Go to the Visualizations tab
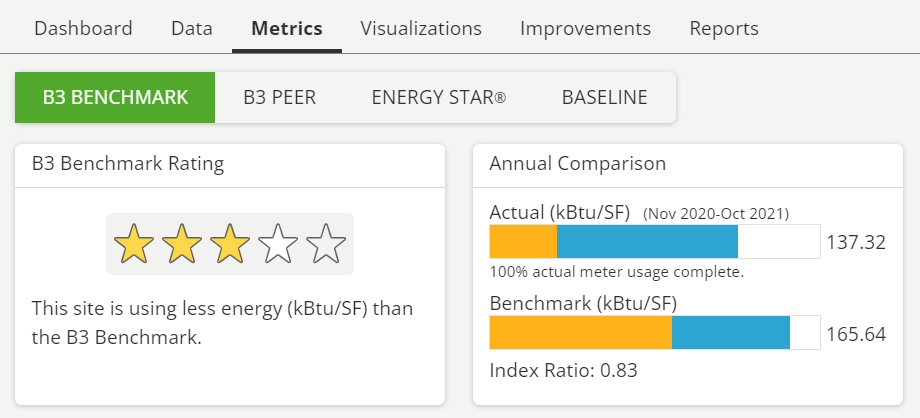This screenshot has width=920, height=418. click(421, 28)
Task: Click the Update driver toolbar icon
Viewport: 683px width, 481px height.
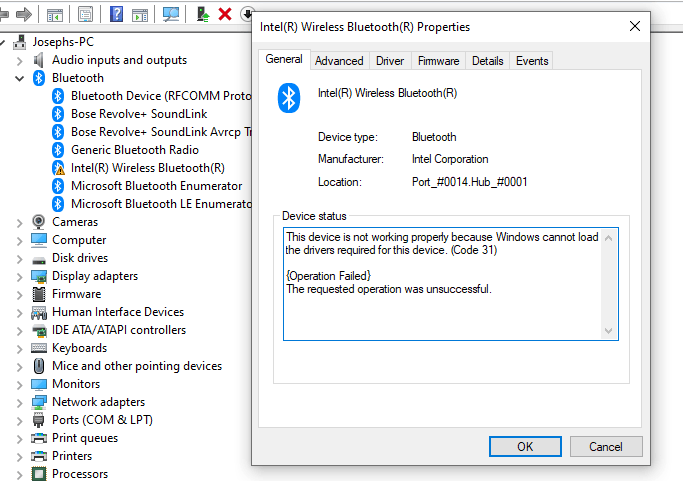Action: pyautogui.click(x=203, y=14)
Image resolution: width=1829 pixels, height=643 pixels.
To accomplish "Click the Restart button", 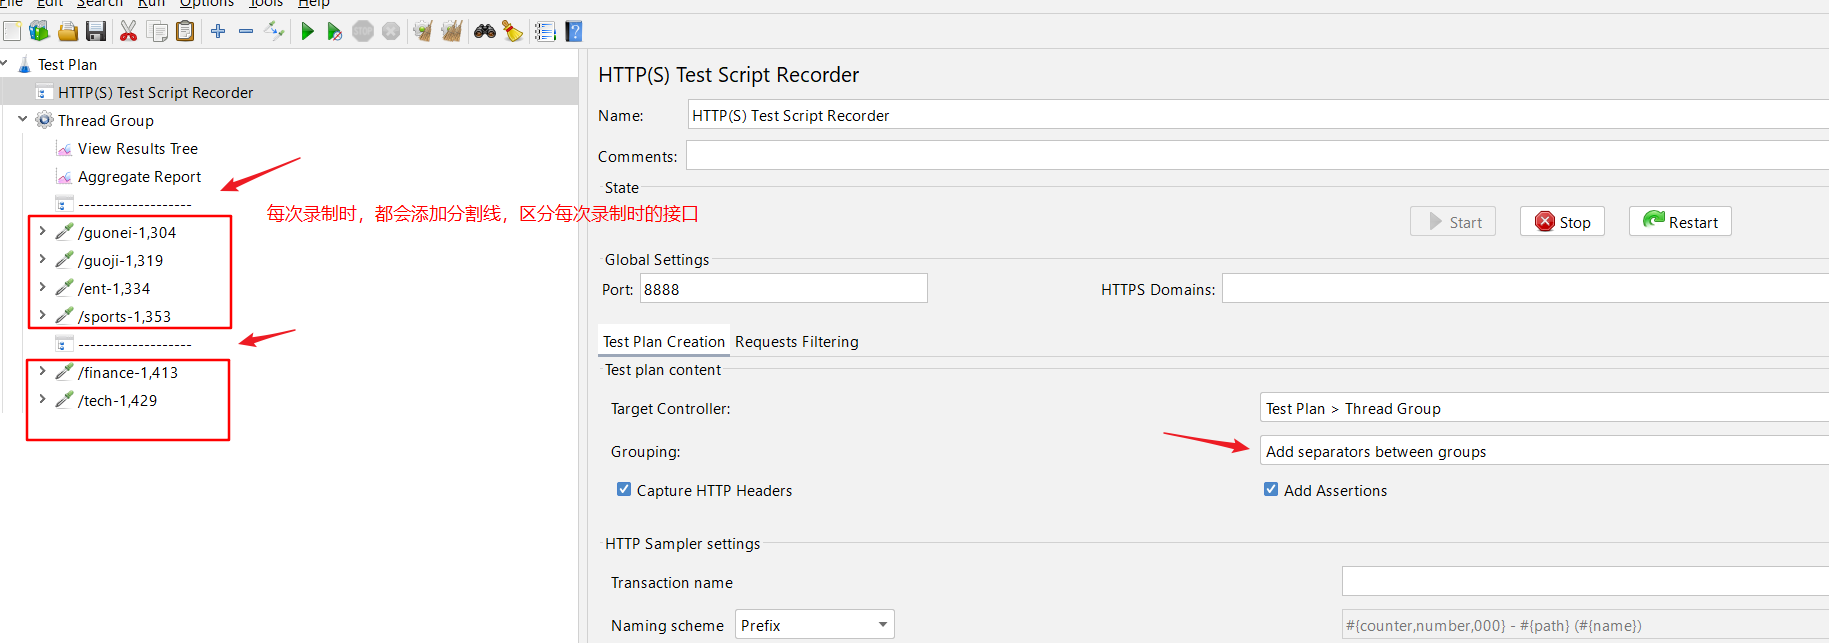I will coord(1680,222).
------
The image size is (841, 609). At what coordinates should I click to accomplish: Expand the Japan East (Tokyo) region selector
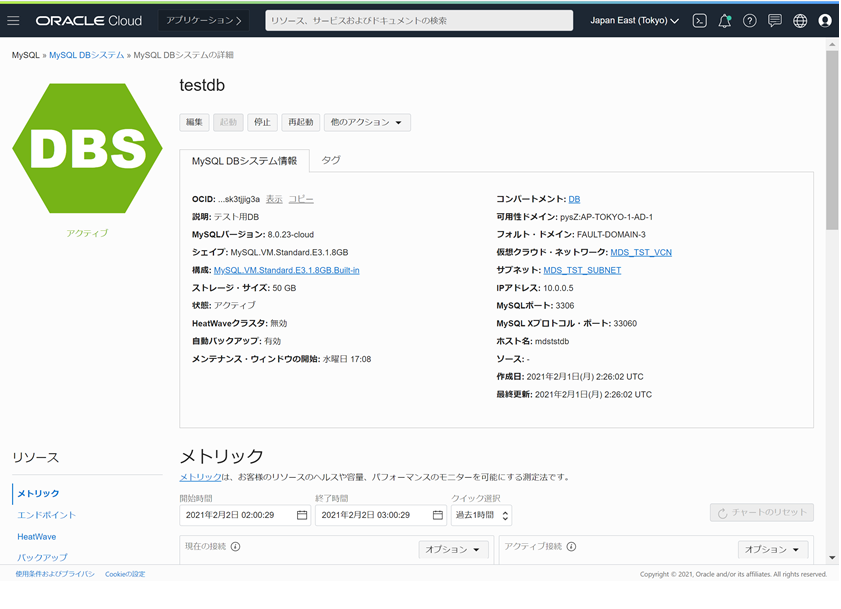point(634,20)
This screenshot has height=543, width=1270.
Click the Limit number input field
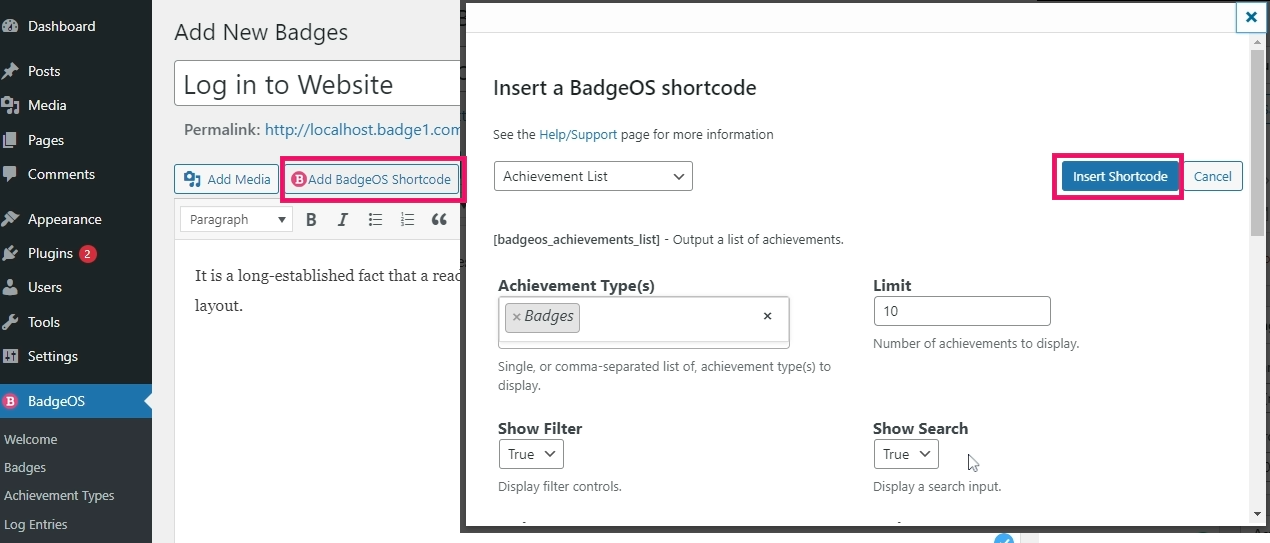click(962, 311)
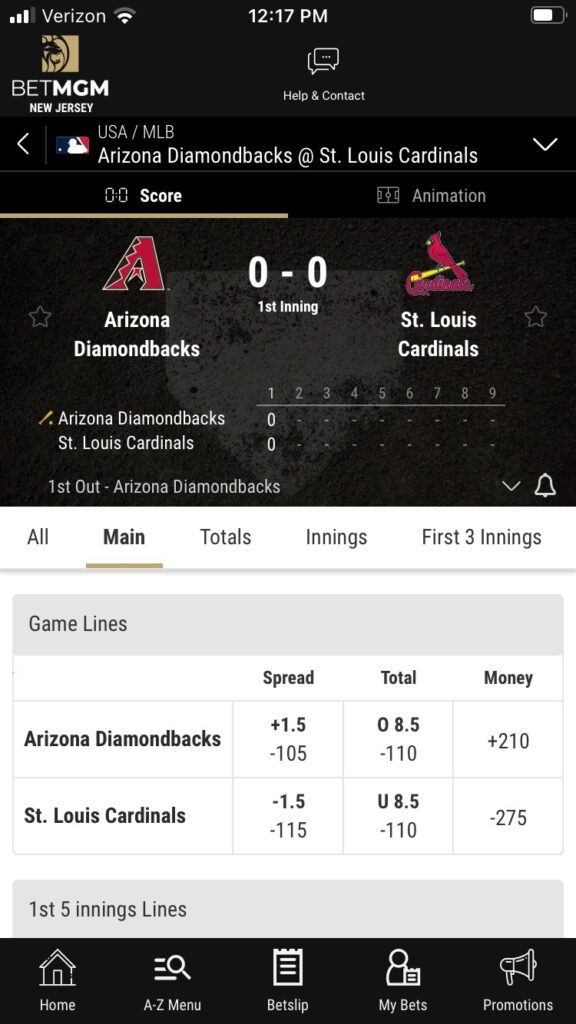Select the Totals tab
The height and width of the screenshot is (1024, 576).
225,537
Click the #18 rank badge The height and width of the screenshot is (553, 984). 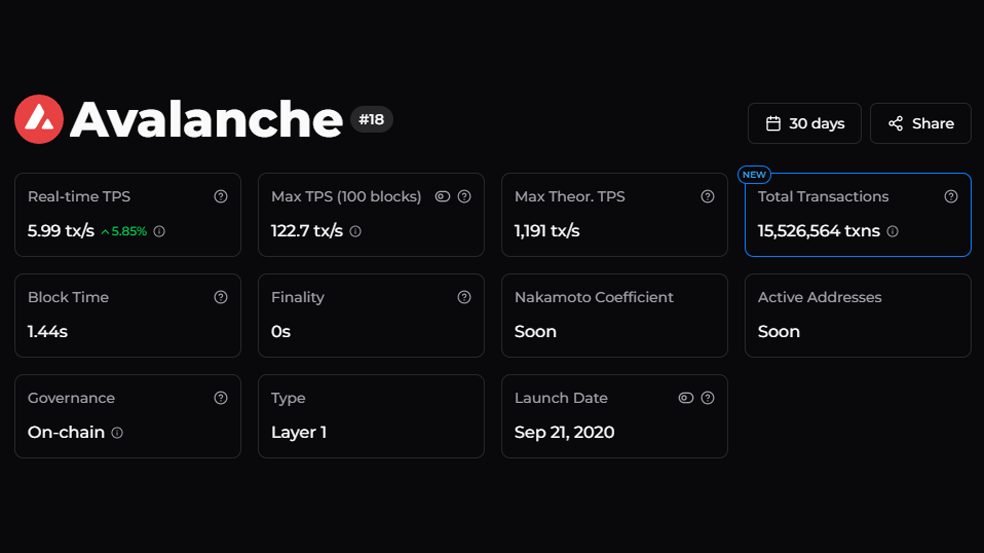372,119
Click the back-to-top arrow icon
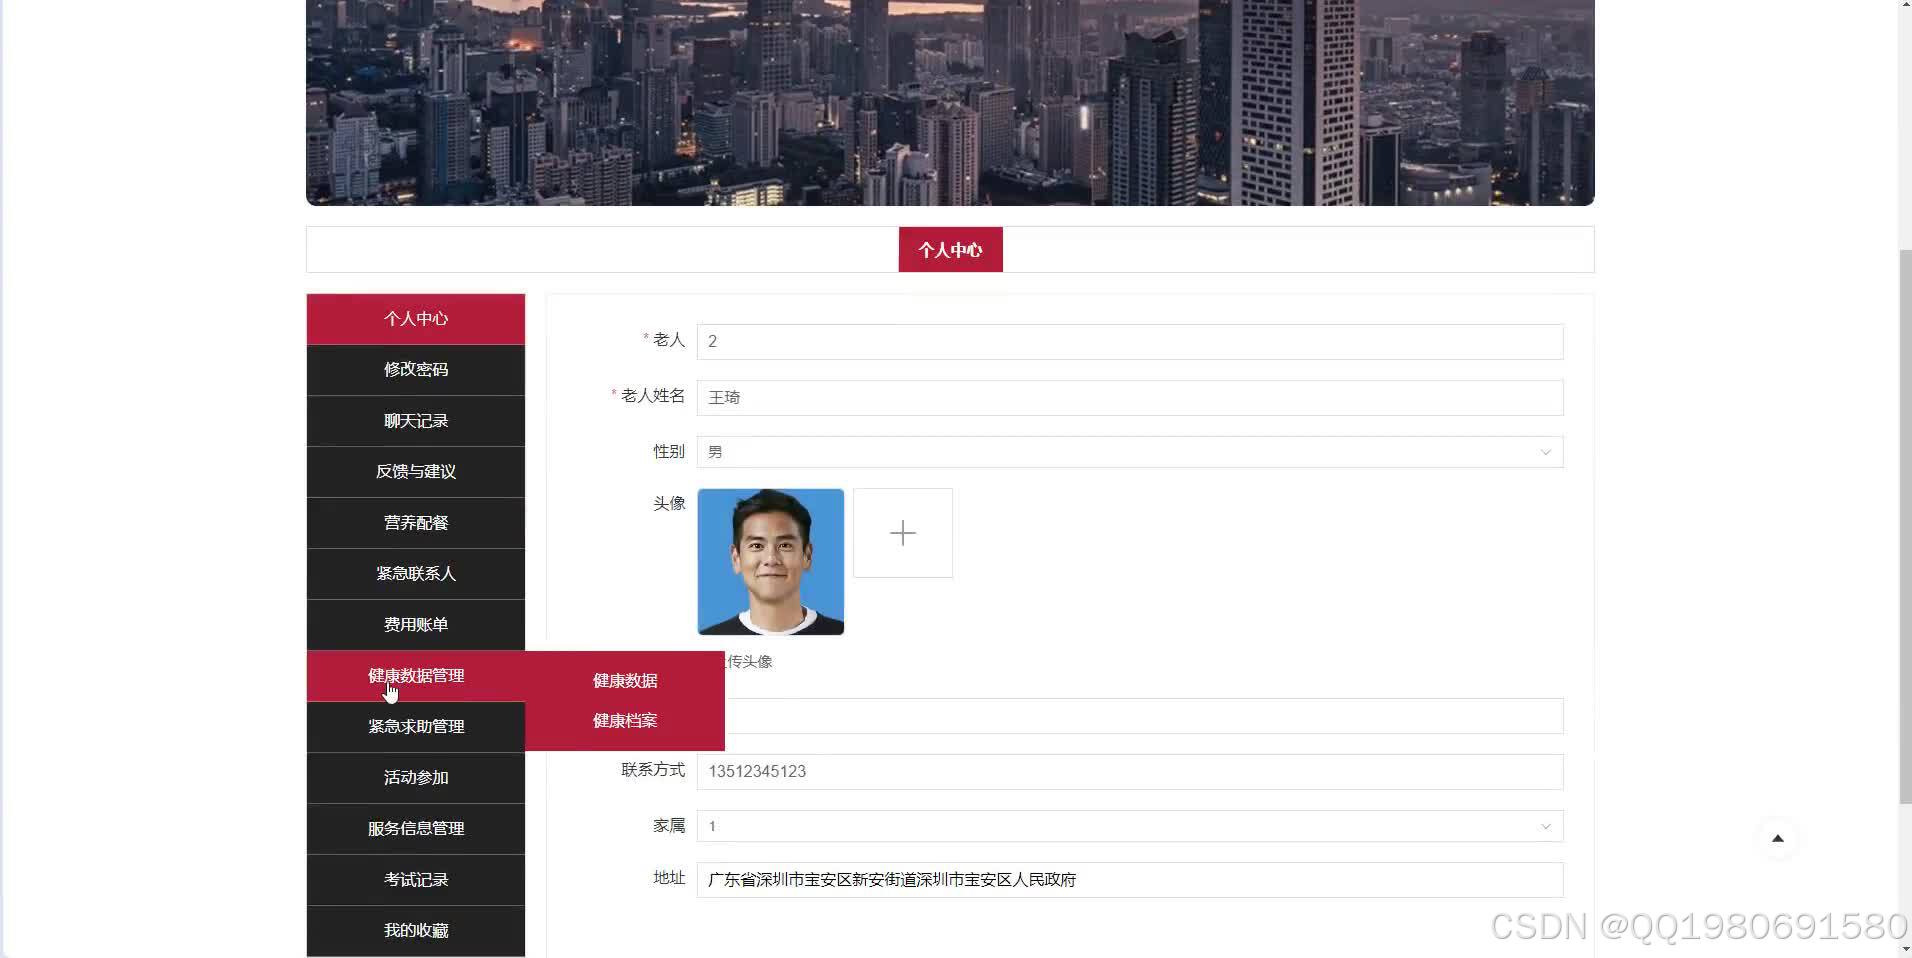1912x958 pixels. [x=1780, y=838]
------
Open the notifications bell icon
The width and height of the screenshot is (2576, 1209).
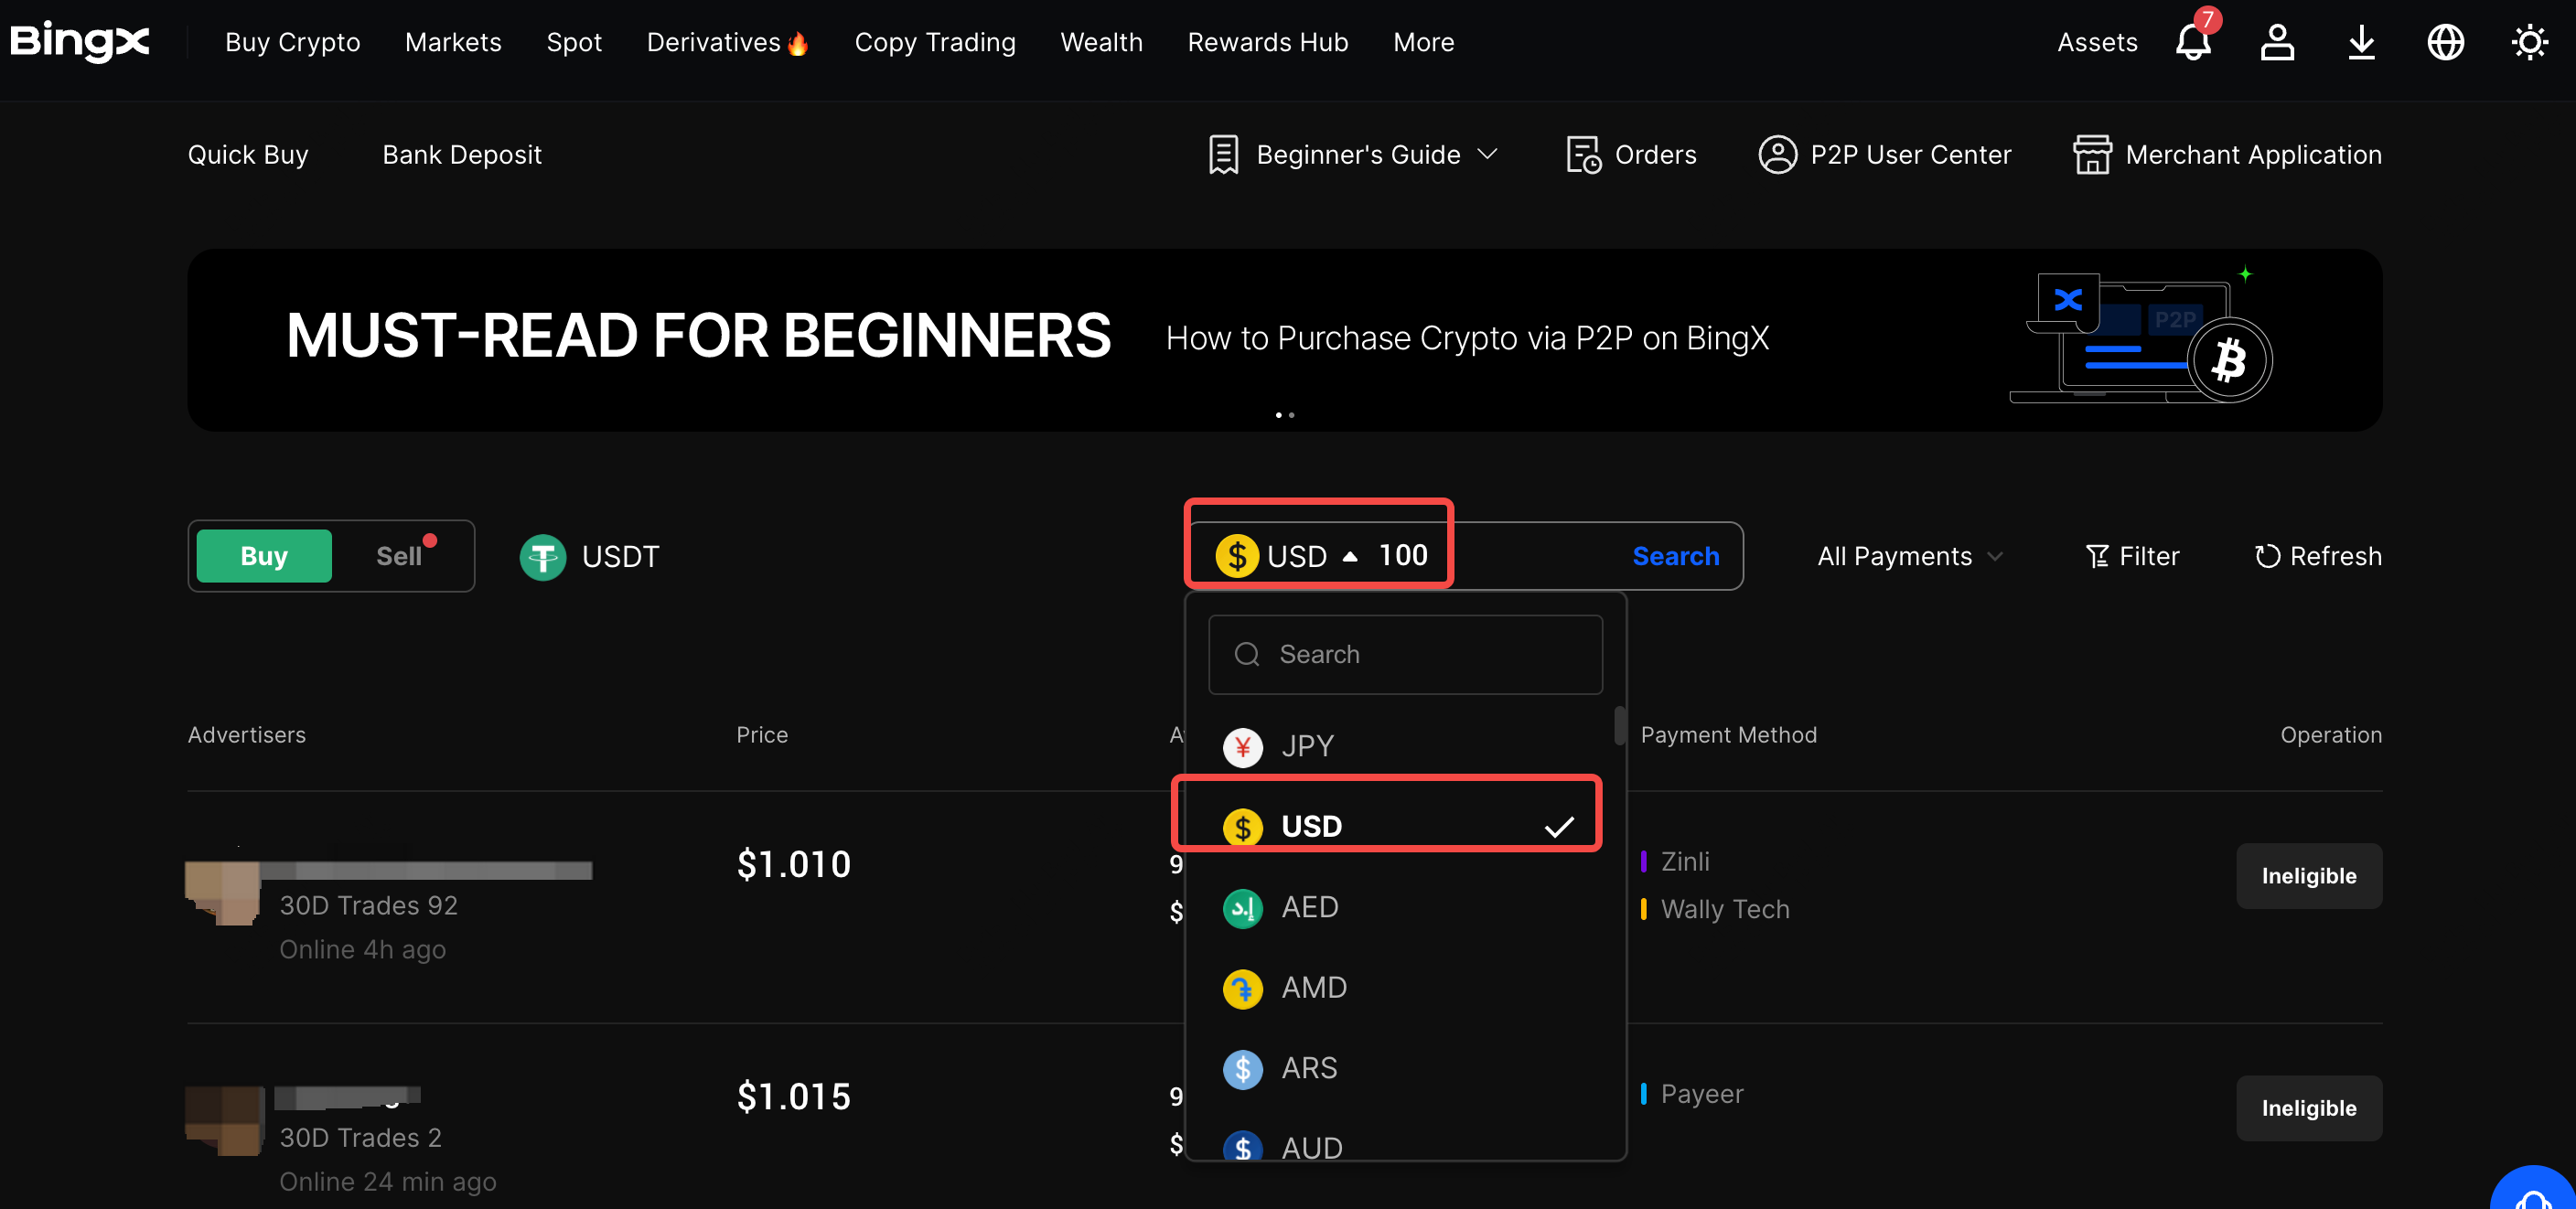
------
» **WORK TO BE COMPLETED**
Please render the items from the line containing "Go to the Visualizations tab" through the line containing "Action: pyautogui.click(x=203, y=14)" as a numbered list, skipping blank lines and leaving out the pictures.

» **RESULT OF THE EXERCISE**
1. Go to the Visualizations tab
2. This screenshot has width=920, height=418. click(421, 28)
3. Task: Click the Update driver toolbar icon
4. Viewport: 683px width, 481px height.
5. Action: pyautogui.click(x=203, y=14)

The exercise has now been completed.